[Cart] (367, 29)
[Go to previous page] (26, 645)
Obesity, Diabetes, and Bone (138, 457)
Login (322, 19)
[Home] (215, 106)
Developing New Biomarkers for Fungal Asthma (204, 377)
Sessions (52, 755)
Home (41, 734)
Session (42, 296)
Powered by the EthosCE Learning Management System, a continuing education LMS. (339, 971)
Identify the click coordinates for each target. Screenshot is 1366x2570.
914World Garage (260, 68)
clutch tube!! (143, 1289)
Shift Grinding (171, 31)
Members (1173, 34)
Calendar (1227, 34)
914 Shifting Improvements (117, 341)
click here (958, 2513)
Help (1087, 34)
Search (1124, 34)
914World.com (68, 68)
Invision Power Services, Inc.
........
> _YOUR TASK_
Filter the listing above down to the lines that contain the word "click".

> _RESPONSE_
Identify the click coordinates for each target. Screenshot is 1366x2570.
click here (958, 2513)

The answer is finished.